**RAW DATA:**
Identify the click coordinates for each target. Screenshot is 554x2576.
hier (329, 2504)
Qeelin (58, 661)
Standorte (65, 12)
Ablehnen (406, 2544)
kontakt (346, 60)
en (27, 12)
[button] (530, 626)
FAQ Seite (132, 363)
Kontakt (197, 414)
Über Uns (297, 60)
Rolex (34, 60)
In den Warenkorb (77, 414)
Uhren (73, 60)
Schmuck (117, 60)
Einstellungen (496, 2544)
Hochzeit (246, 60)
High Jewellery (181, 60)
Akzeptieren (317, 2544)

...

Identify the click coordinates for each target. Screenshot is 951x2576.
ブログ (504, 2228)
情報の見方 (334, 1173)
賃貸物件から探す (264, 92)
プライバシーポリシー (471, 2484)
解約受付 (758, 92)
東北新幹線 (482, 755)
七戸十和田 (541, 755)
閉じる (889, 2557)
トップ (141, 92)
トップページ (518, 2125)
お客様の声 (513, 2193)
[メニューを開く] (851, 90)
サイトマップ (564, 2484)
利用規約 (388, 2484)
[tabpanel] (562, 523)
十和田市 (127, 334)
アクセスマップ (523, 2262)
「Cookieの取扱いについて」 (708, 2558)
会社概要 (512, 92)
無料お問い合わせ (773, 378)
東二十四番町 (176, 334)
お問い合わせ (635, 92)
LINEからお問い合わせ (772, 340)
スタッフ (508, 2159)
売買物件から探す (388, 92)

**WORK REQUEST:**
Your task is to retype the entries verbatim, starting with the line that holds "トップページ (518, 2125)" and stopping after the line that holds "売買物件から探す (388, 92)".

**RESULT OF THIS EXERCISE:**
トップページ (518, 2125)
お客様の声 (513, 2193)
[メニューを開く] (851, 90)
サイトマップ (564, 2484)
利用規約 (388, 2484)
[tabpanel] (562, 523)
十和田市 (127, 334)
アクセスマップ (523, 2262)
「Cookieの取扱いについて」 (708, 2558)
会社概要 (512, 92)
無料お問い合わせ (773, 378)
東二十四番町 (176, 334)
お問い合わせ (635, 92)
LINEからお問い合わせ (772, 340)
スタッフ (508, 2159)
売買物件から探す (388, 92)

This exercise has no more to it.